Ubisoft originally expected to sell 1 million copies of Red Steel 2, but after poor sales of James Cameron's Avatar: The Game, they slashed their sales predictions in half. According to Jason VendenBerghe at his keynote speech at the 2010 European game developers conference, Red Steel 2 has sold approximately 270,000 copies worldwide.

Aggregate score
| Aggregator | Score |
|---|---|
| Metacritic | 80/100 |

Review scores
| Publication | Score |
|---|---|
| 1Up.com | C+ |
| Destructoid | 8.5/10 |
| Edge | 7/10 |
| Eurogamer | 7/10 |
| Famitsu | 9/10, 8/10, 7/10, 7/10 |
| Game Informer | 8/10 |
| GamePro | 3.5/5 |
| GameSpot | 7.5/10 |
| GameTrailers | 8.6/10 |
| GameZone | 8.5/10 |
| IGN | (US) 8.6/10 (UK) 8.5 of 10 (AU) 8.4 of 10 |
| Nintendo Power | 8/10 |
| The Daily Telegraph | 7/10 |
| The Escapist | 4/5 |

== Future ==
In April 2010, a French website spread a rumor that a sequel was in development, according to a Nintendo magazine. According to the rumor, the game would make use of the now-cancelled Wii Vitality Sensor, and a further rumor claimed that the game would also be Wii exclusive as before.

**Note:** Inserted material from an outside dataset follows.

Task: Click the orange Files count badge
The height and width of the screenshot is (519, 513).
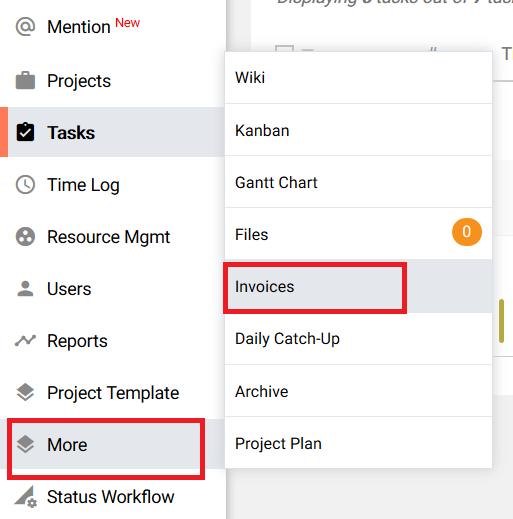Action: pyautogui.click(x=467, y=232)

Vandenberghe expressed interest in making the sequel and previously floated the possibility of bringing the Red Steel series to the PlayStation 3 and Xbox 360 when motion-control add-ons for those consoles, the PlayStation Move and Xbox Kinect respectively, were announced during Red Steel 2s development, but ultimately concluded that the current state of the motion control market does not yet justify continuing the series. He then confirmed that he wanted to take advantage of the eventually-cancelled accessory if a third game were to be made. There has been no further word on the possibility of a sequel after Nintendo shifted focus towards subsequent successors of the Wii.